Exploring the great Kent countryside with your four-legged friend is a great way to relax, unwind and get some much needed fresh air and exercise. To help make countryside dog walks safer and more stress free for both pet dogs and farm animals we want to share some best practice advice to encourage responsible dog ownership. We want to help dog owners enjoy the Kent’s landscapes while avoiding causing unintentional injury or distress to sheep and cattle.
Your dog can scare or harm farm animals
Your dog might be extremely docile and friendly, but we have to remember that farm animals won’t know that. It’s best to keep your dog on a lead and under close control around livestock. Farm animals can be very protective, especially at certain times of the year.
Stay safe around cattle
Cattle can be extremely inquisitive so if you feel threatened, release your dog so you can both get to safety separately.
Here are some top tips from the NFU to help you:
- Stay vigilant, especially when entering a field – you may not be able to see the whole field.
- Cows are inquisitive animals.
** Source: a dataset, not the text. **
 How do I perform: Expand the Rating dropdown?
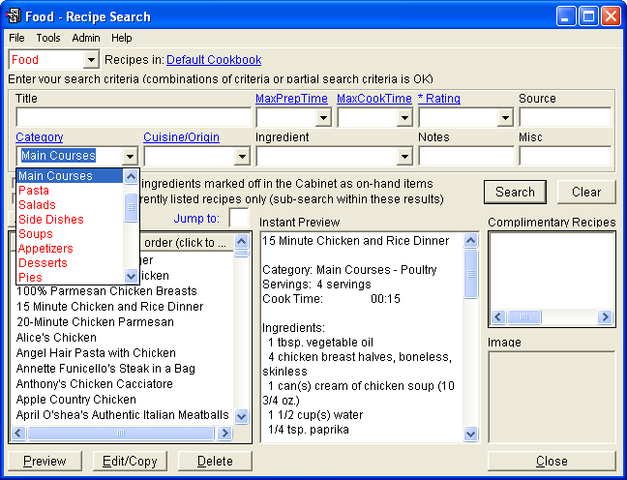tap(505, 118)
If cattle follow you try to stay calm and walk quickly and quietly round the herd.
- Don’t get between cows and their calves. Walk round the herd and re-join the path when safe.
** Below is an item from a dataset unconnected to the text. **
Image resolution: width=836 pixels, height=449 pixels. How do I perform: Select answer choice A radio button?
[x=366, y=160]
- If you have a dog, keep it on a short lead around cows and sheep, but release if threatened by cattle so you can both get to safety separately.
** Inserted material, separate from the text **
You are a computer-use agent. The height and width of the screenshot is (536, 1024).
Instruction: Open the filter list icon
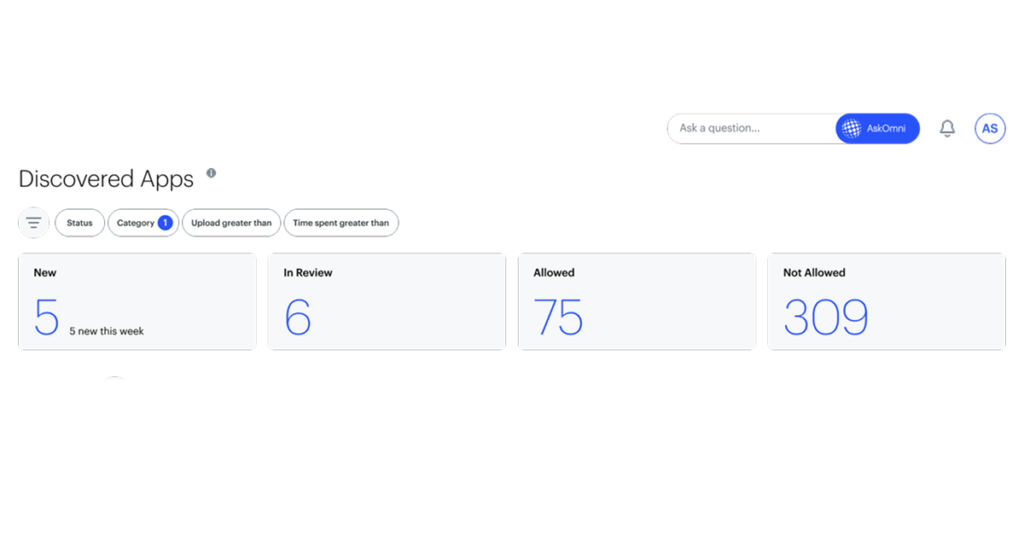pyautogui.click(x=34, y=223)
- If you feel threatened by animals protecting their territory or young, don’t panic or run. Move to the edge of the field and, if possible, find another way round.
- If the farmer has offered an alternative route because livestock are grazing, please use it to help the farmer keep you safe.
Is your garden secure?
An increasing number of dogs attacks on sheep happen when the owner isn’t present. If your dog can access to outdoor space, at home, unaccompanied, check all fences and boundaries are secure.
Clear up after your dog
Most dog owners clear up after their dog, it is especially important to always clear up after your dog on a public footpath as bacteria can be spread to livestock which can cause severe illness or death.
Public Rights of Way
There is generally no requirement to put your dog on a lead. It is extremely important that dogs are under close control when walking through areas containing livestock.
Countryside Access Land
Since 2000 there has been a right to walk across most open spaces that can comprise of downland, heathland, moorland and registered common land. You will be made aware you are entering Access Land by means of a sign placed at the points of entry. Access Land Legislation requires that dogs are kept on a lead shorter than 2 metres from the 1st March to 31st July. This is to protect ground nesting birds. Folkestone Downs has spectacular views and is linked to two important wildlife reserves.
You may have access to areas of land not normally accessible to other members of the public. Landowners may grant this access as a gesture of goodwill or as part of a formal stewardship scheme for which they receive money.
Country Parks and Nature Reserves
Please check individual dog walking guidance at the country park or nature reserve you are planning on visiting. For Kent Country Parks, advice on bringing your dog can be found on the individual park pages. Shorne Woods Country Park is in the pretty Kent Downs AONB – bring your dog and explore one of several way marked trails then have some wood fired pizza from their pizza kitchen afterwards.
Coastal and Beach Walks
Most public beaches are open all day every day for dogs during 1st October to 30th April. In summer some sections of the beaches are more restricted. Check the Byelaws on District Authority websites. Coastal path walks are open all year to dogs with the exception of some promenades where dogs must be placed on a lead or are not permitted in the summer.